Les menaces qui pèsent sur la presse et son rôle dans la cohésion sociale du pays, nous ont déjà mobilisés lors de nombreux ateliers de moins grande ampleur. De même nous revenons de temps à autres dans nos rencontres, sur les obstacles à l’épanouissement des entreprises de presse ,au nombre desquels nous pouvons citer entre autres, une fiscalité mal adaptée, les multiples dettes non remboursés par les structures étatiques...Mais au regard de la place des médias dans la vie de la cité et dans le débat démocratique, la réflexion que nous conduisons en permanence sur le « vivre ensemble », font de nous des corps intermédiaires indispensables à l’équilibre, non seulement de la vie sociale, mais aussi et surtout à celui de la démocratie ; c’est ainsi que nous voulons être considérés et entendus.
Le Président de la République nous a fait l’honneur de sa présence à la présente cérémonie d’ouverture.
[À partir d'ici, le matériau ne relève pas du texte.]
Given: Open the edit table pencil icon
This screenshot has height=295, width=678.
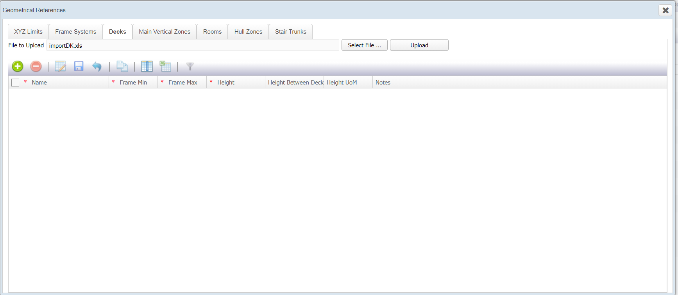Looking at the screenshot, I should coord(60,67).
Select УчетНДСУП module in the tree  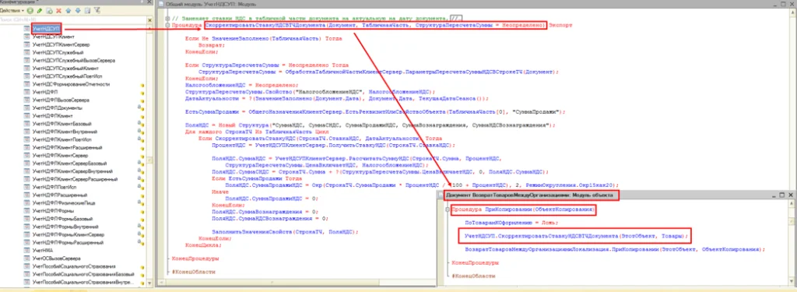47,29
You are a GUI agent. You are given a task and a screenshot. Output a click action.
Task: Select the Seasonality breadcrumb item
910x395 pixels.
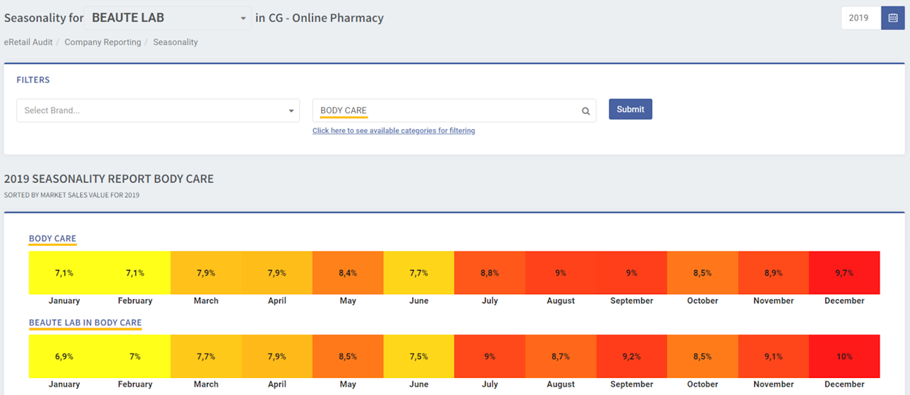pyautogui.click(x=176, y=42)
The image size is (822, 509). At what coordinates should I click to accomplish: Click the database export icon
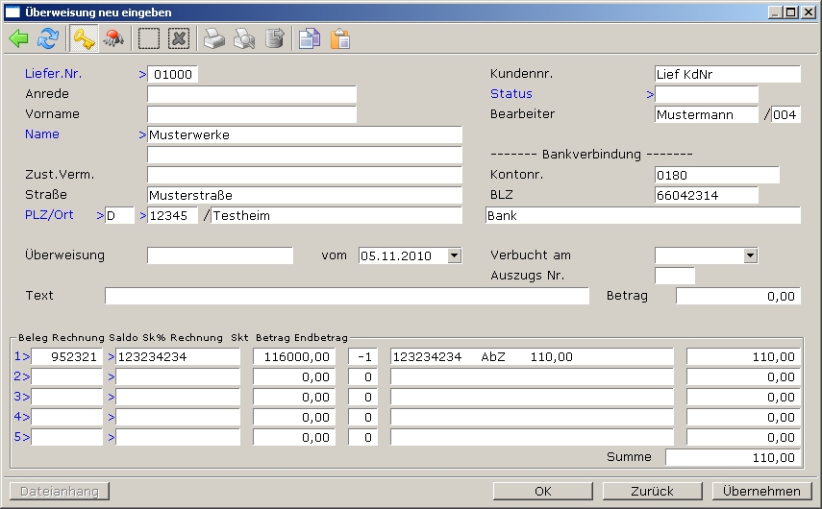[275, 39]

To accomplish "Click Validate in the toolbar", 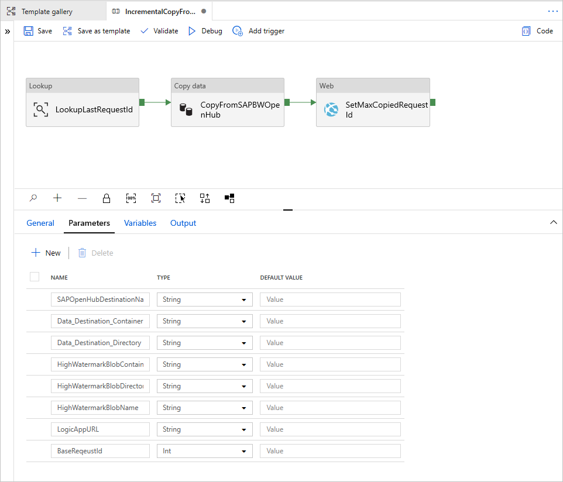I will tap(159, 30).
Au-delà de l’honneur qui nous est fait, nous nous permettons de penser, que sa seule présence est déjà en soi, une reconnaissance supplémentaire, de la qualité de l’action et de la réflexion que nous conduirons ensemble. Mais votre présence Mr le Président de la République, témoigne aussi de la nécessité d’un dialogue de fond, entre les décideurs politiques et les acteurs des médias. Tous, à des degrés divers certes, accomplissent une même mission d’intérêt public. Votre présence est aussi sans aucun doute, le gage que les résolutions et recommandations issues de nos travaux, bénéficieront de votre indispensable accompagnement. Votre présence enfin, pensons-nous, est votre manière de réitérer l’engagement pris par votre gouvernement au cours du Conseil des ministres du 28 janvier 2008, d’introduire une loi visant à supprimer les peines privatives de liberté du droit des médias au bénin.
Monsieur le Président de la République, nous vous remercions d’avoir voulu nous donner cette assurance en personne.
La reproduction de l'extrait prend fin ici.